→ Text for analysis:
#####

Joanne Backlund of Sag Harbor died on August 31 at Stony Brook Southampton Hospital, after having gone into sudden cardiac arrest the previous Sunday at her home in Noyac. She was 53.
She was born at Southampton Hospital and grew up in Wainscott, having attended East Hampton High School, where she excelled in tennis. After graduation, she worked many years as an assistant manager for Simple Pleasures, a gourmet food shop in Bridgehampton. She also worked for McNamara liquors also in Bridgehampton, and as a teller for Apple Bank for Savings in Sag Harbor. Her interests included vegetable gardening, gourmet cooking and traveling at least twice a year to Lancaster County’s farming communities in Pennsylvania with her family, just to relax, said her husband, Bruce Backlund.
In 2013, she began having vision problems and was diagnosed with a rare genetic disease called Leber’s hereditary optic neuropathy. The vision loss came on swiftly and her vision loss was profound. Within a couple of months, she was legally blind and forced on to disability. But she never once complained or felt sorry for herself over the past nine years of the 24 years they had been married. That’s the type of character she had, said her husband.

#####

→ Record extracts:
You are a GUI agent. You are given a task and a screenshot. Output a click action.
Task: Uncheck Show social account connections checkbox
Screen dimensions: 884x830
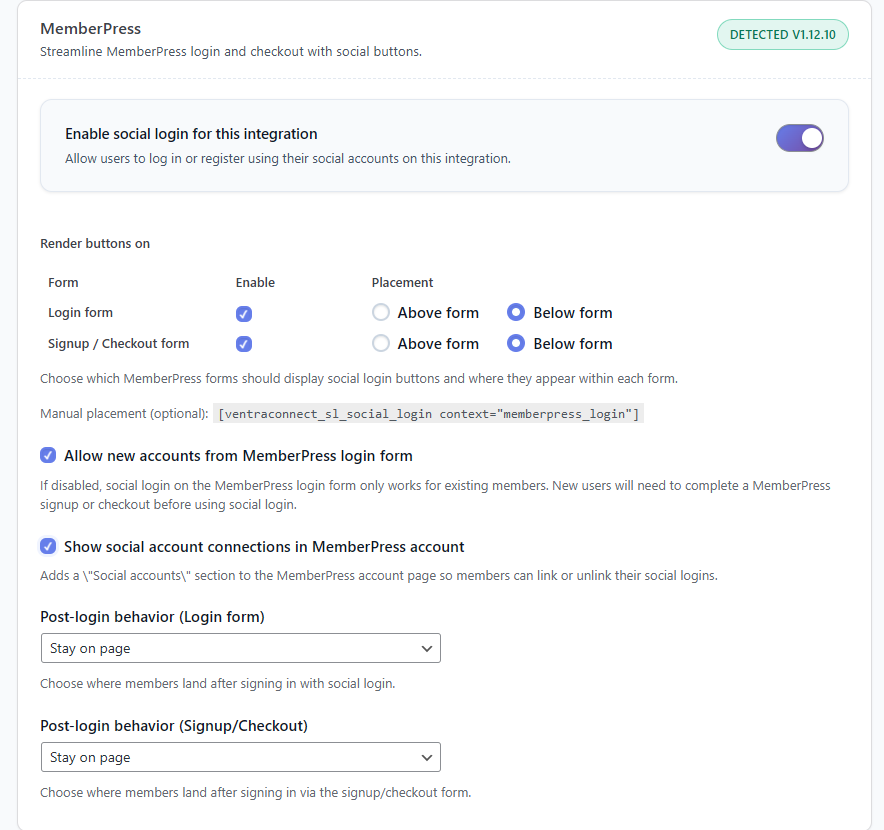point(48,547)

#####

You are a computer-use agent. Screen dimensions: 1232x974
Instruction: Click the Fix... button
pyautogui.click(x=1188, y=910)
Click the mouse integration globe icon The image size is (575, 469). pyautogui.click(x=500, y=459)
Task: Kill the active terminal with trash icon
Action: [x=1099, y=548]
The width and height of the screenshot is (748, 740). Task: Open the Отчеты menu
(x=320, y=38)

#####

→ Explore the material:
- a) Answer these about the Joanne Backlund text:
(i) At which hospital did Joanne Backlund die?
(ii) What sport did she excel in at East Hampton High School?
(iii) In what year did she begin having vision problems?
- b) Copy the Joanne Backlund text word for word from "She was born" up to and including "husband, Bruce Backlund.".

→ Task answers:
- a)
(i) Stony Brook Southampton Hospital
(ii) Tennis
(iii) 2013

- b)
She was born at Southampton Hospital and grew up in Wainscott, having attended East Hampton High School, where she excelled in tennis. After graduation, she worked many years as an assistant manager for Simple Pleasures, a gourmet food shop in Bridgehampton. She also worked for McNamara liquors also in Bridgehampton, and as a teller for Apple Bank for Savings in Sag Harbor. Her interests included vegetable gardening, gourmet cooking and traveling at least twice a year to Lancaster County’s farming communities in Pennsylvania with her family, just to relax, said her husband, Bruce Backlund.